→ Source:
■ ■ ■ ■ ■

Unpaid carers now come in much more varieties and colors. Unpaid care is not just about being with your parent in their final chapter. Being an unpaid carer is not just about having a young child living with pronounced physical disabilities. It can be someone who foster cares children. It can be, in my case, a spouse. It can be children who've now become adults, but who need that ongoing support as well. There's this huge range of circumstances that unpaid carers crop up in.

Adrian Ashton:

Anyway, this is becoming a bit of a-- there should be kind of an orchestra playing in the background to all this as we go on.

Steve Folland:

From all of that amazing sort of bringing together of other voices and letting your voice be heard, is anything happening?

Adrian Ashton:

Are things happening? Things are happening if you know where to look for them, I think is the answer. Things are always happening, whatever circumstance you're in, unpaid caring, divorcee, freelancers who are divorced. I've been divorced, remarried now. But then what it meant was I've had to financially reset everything at the age of 50. So as a freelancer, how do you rebuild that identity? Anyway, sidetrack.

Adrian Ashton:

The communities that are out there, so IPSE, Independent Professionals and Self-Employed, took my initial research that I'd done about unpaid carers, how many there were, the issues. They laid onto that research with their own, and they've produced a policy position. So you can look on their website, there's stuff there.

■ ■ ■ ■ ■

→ Data records:

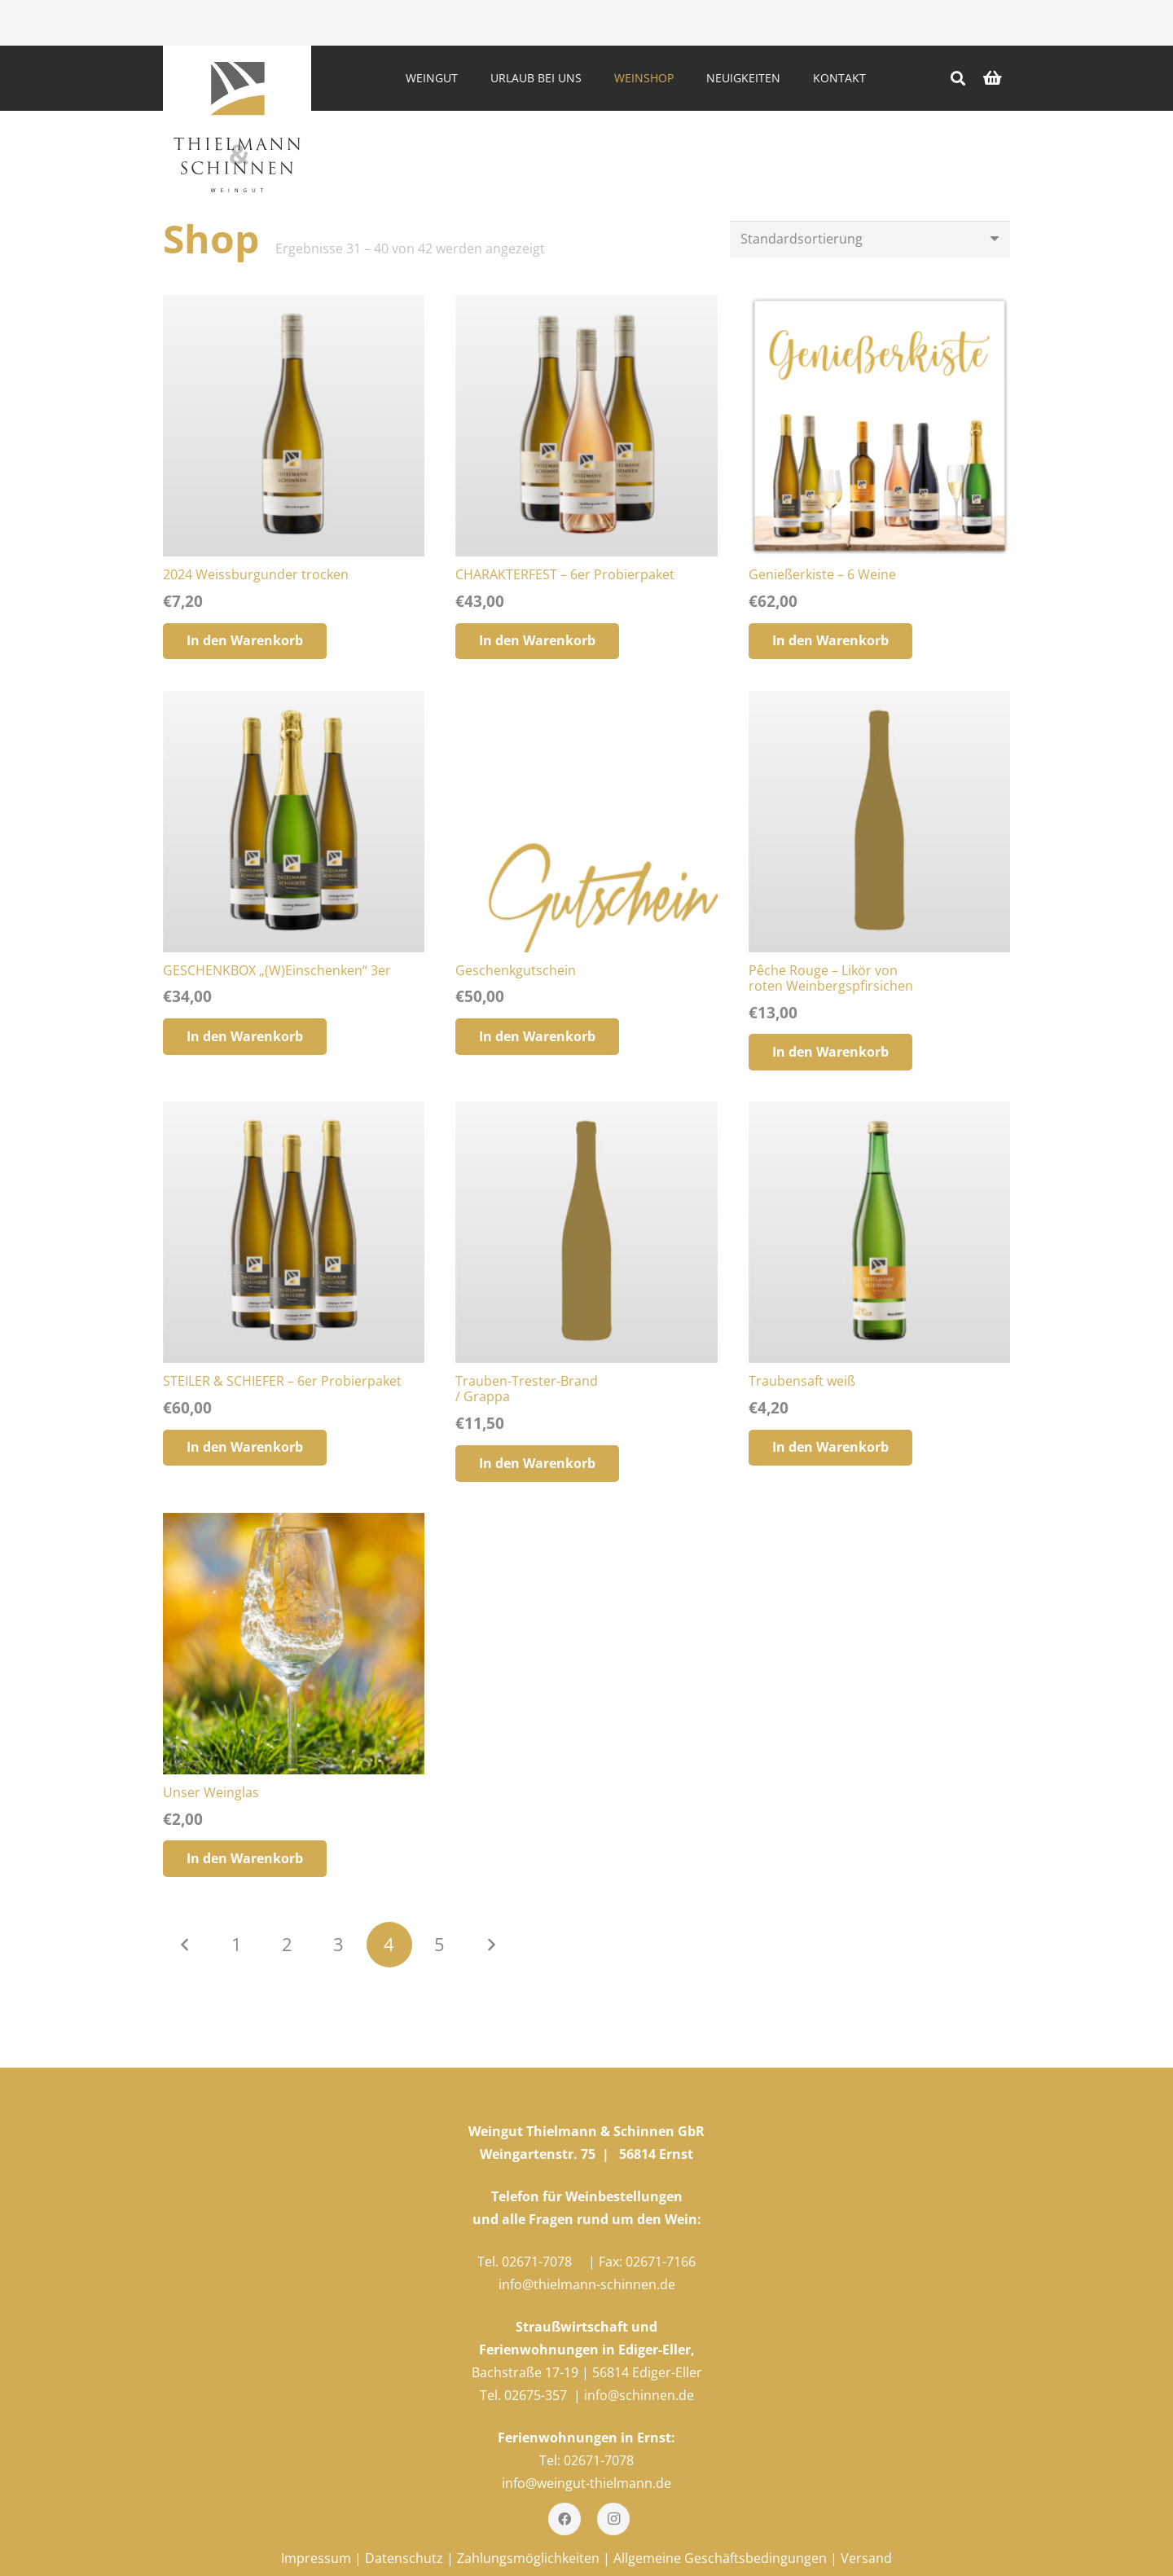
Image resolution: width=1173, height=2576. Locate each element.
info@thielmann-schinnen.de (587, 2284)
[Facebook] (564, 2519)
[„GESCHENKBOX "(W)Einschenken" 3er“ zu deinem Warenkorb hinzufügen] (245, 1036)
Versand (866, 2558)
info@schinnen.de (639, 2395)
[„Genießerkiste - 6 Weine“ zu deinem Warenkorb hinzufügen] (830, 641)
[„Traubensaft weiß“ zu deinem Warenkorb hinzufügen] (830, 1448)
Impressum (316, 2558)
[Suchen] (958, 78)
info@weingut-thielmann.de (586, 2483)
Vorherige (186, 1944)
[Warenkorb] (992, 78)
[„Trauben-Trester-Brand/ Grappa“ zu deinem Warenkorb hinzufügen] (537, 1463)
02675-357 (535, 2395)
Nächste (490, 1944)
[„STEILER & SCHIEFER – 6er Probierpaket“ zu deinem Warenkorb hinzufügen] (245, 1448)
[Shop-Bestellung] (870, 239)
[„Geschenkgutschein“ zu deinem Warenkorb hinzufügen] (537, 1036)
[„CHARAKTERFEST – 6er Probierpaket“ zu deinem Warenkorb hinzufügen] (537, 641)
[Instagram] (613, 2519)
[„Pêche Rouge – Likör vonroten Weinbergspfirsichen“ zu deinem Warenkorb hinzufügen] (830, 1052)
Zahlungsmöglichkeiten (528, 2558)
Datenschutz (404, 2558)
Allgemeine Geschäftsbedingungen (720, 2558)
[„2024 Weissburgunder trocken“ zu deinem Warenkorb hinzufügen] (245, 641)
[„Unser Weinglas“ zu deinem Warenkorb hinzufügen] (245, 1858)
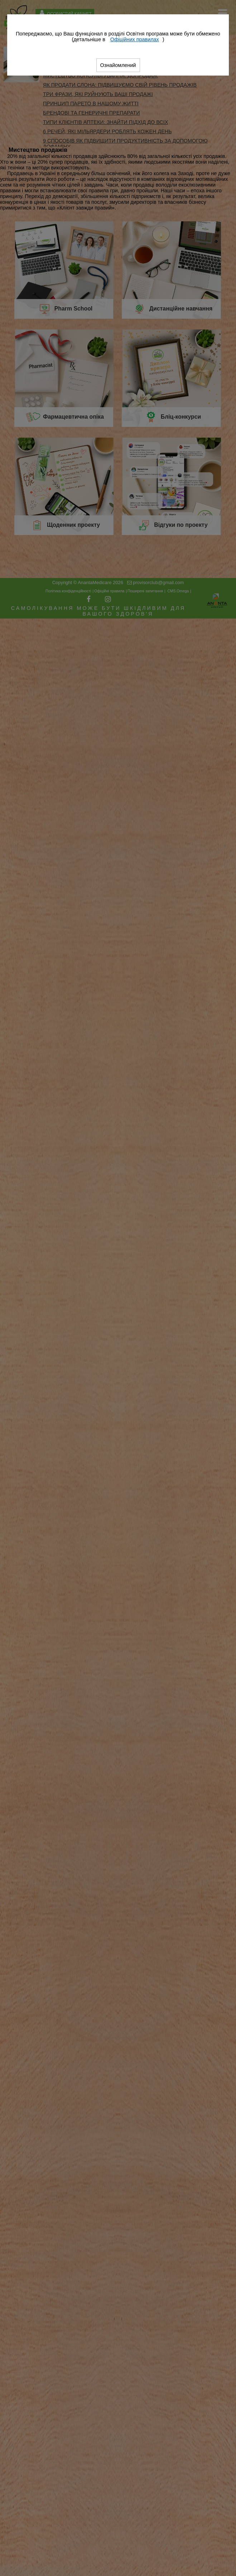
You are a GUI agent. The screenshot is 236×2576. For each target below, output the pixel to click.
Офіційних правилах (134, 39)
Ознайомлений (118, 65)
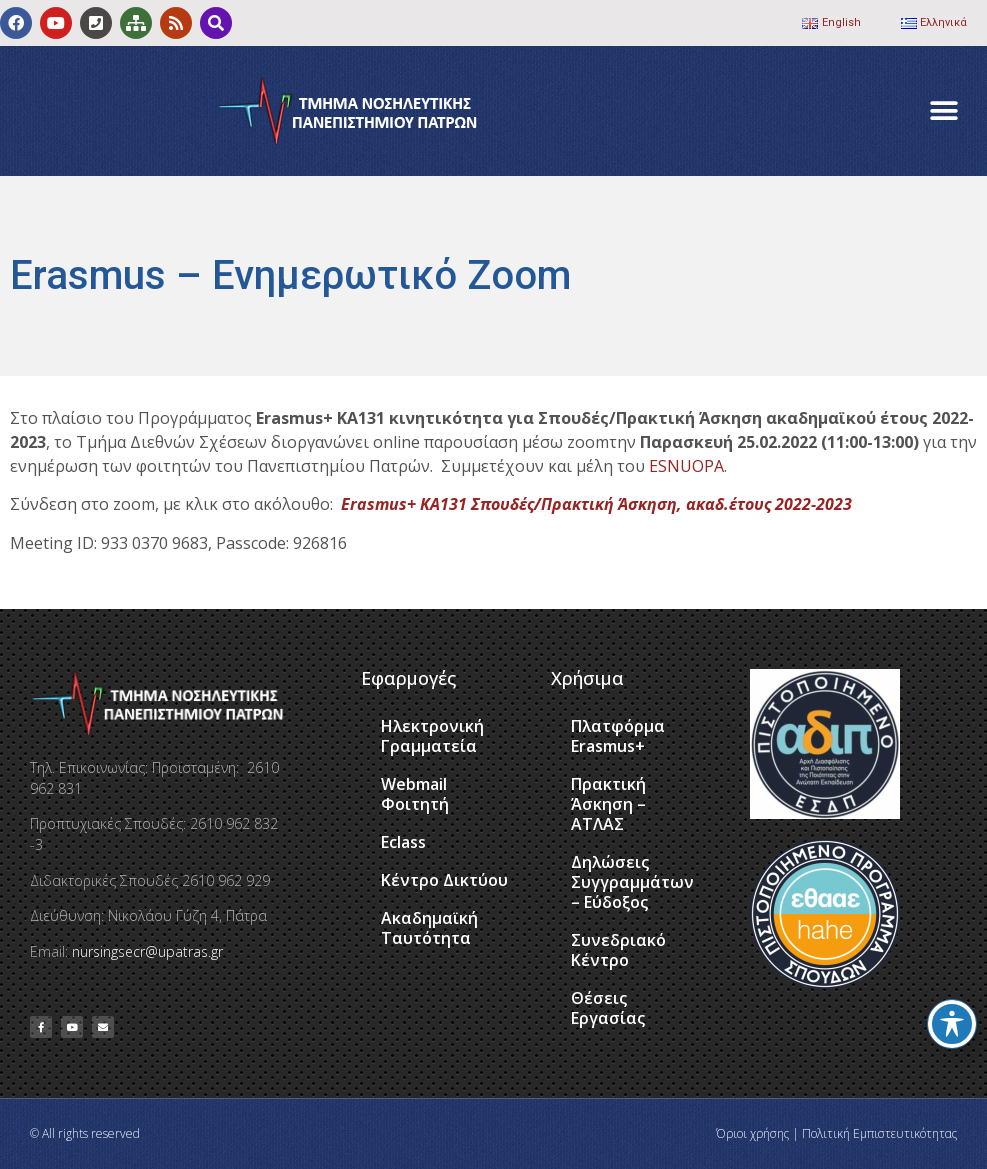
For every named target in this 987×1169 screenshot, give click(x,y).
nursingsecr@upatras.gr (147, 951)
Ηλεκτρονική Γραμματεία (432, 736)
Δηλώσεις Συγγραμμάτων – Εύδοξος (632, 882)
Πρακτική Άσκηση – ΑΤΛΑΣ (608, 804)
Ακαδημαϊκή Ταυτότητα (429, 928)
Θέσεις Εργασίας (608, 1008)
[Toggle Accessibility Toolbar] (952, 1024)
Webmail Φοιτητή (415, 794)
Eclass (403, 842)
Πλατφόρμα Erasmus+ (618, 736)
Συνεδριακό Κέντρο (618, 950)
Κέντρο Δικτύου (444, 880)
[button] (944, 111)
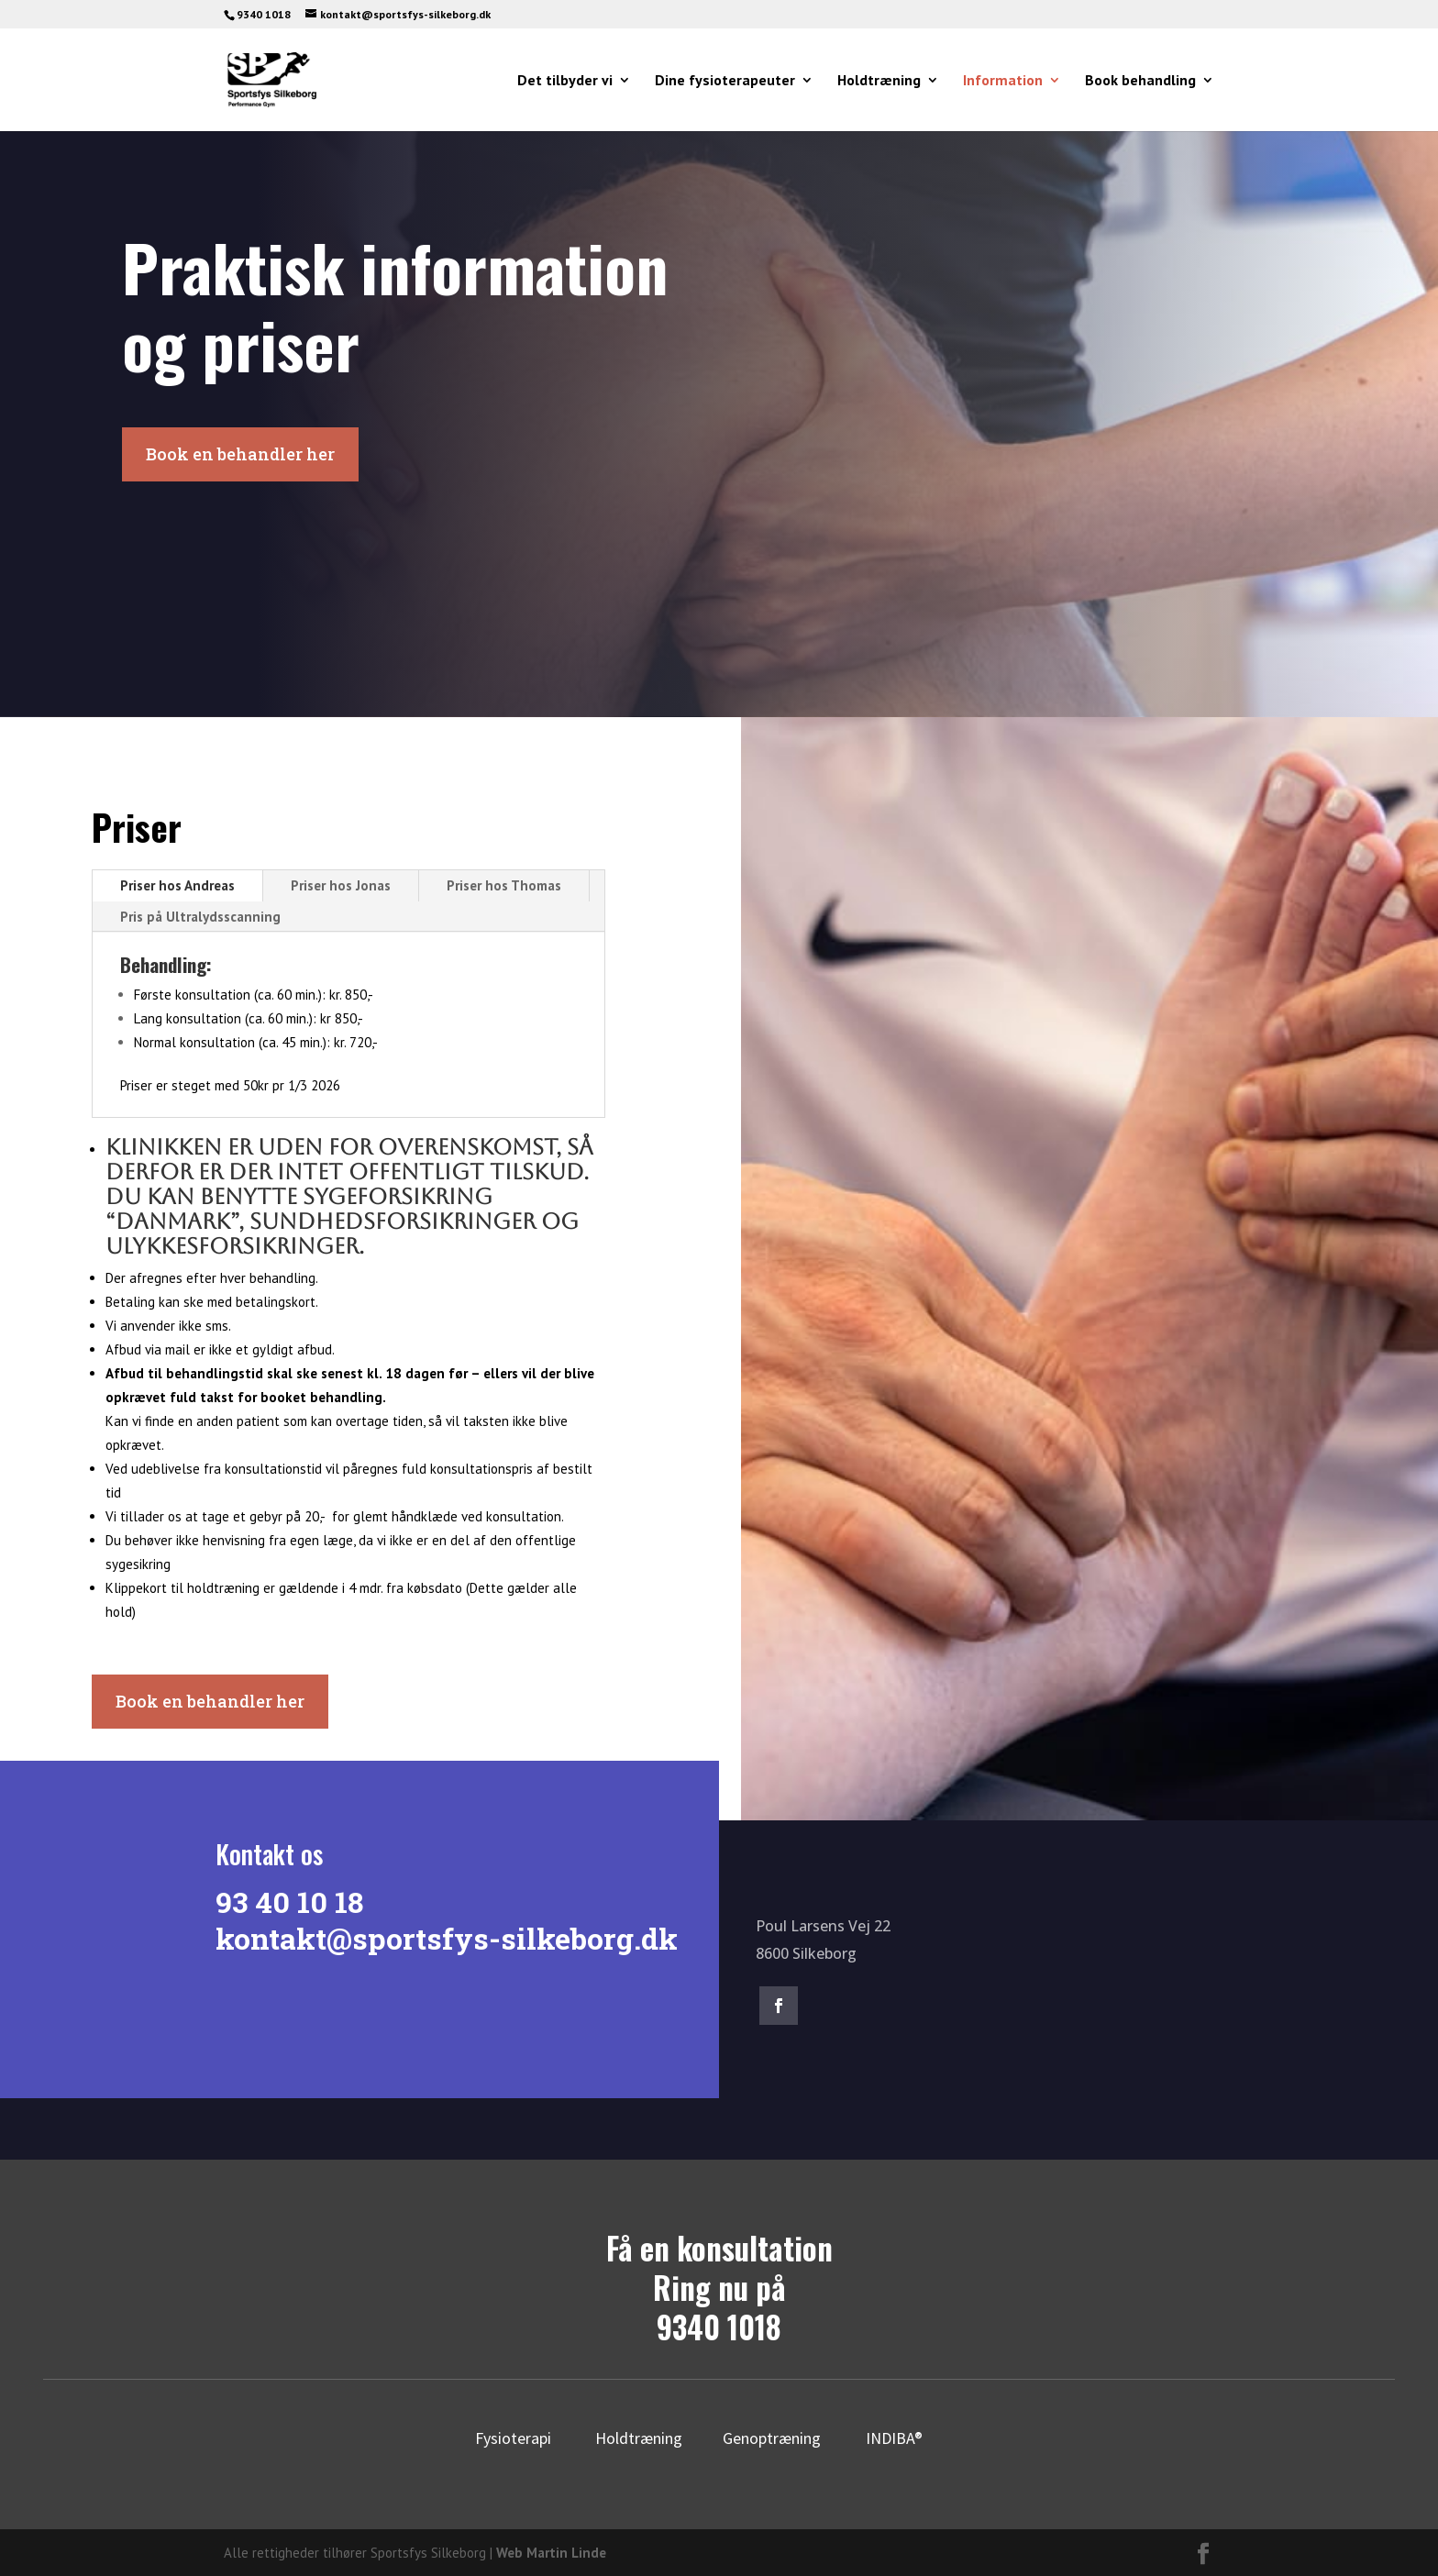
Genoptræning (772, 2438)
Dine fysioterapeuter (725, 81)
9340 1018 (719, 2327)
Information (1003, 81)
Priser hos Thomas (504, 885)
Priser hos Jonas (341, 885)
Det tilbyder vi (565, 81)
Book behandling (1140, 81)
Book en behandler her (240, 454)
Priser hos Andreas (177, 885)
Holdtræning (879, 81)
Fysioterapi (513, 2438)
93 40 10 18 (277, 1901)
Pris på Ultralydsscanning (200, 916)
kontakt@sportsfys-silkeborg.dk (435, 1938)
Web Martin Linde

■ ■ ■ ■ ■

→ Written instruction: Please copy the interview excerpt about unpaid carers word for word, from its first line to its last. The records above are separate material, unrelated to the interview excerpt about unpaid carers.

→ The result:
Unpaid carers now come in much more varieties and colors. Unpaid care is not just about being with your parent in their final chapter. Being an unpaid carer is not just about having a young child living with pronounced physical disabilities. It can be someone who foster cares children. It can be, in my case, a spouse. It can be children who've now become adults, but who need that ongoing support as well. There's this huge range of circumstances that unpaid carers crop up in.

Adrian Ashton:

Anyway, this is becoming a bit of a-- there should be kind of an orchestra playing in the background to all this as we go on.

Steve Folland:

From all of that amazing sort of bringing together of other voices and letting your voice be heard, is anything happening?

Adrian Ashton:

Are things happening? Things are happening if you know where to look for them, I think is the answer. Things are always happening, whatever circumstance you're in, unpaid caring, divorcee, freelancers who are divorced. I've been divorced, remarried now. But then what it meant was I've had to financially reset everything at the age of 50. So as a freelancer, how do you rebuild that identity? Anyway, sidetrack.

Adrian Ashton:

The communities that are out there, so IPSE, Independent Professionals and Self-Employed, took my initial research that I'd done about unpaid carers, how many there were, the issues. They laid onto that research with their own, and they've produced a policy position. So you can look on their website, there's stuff there.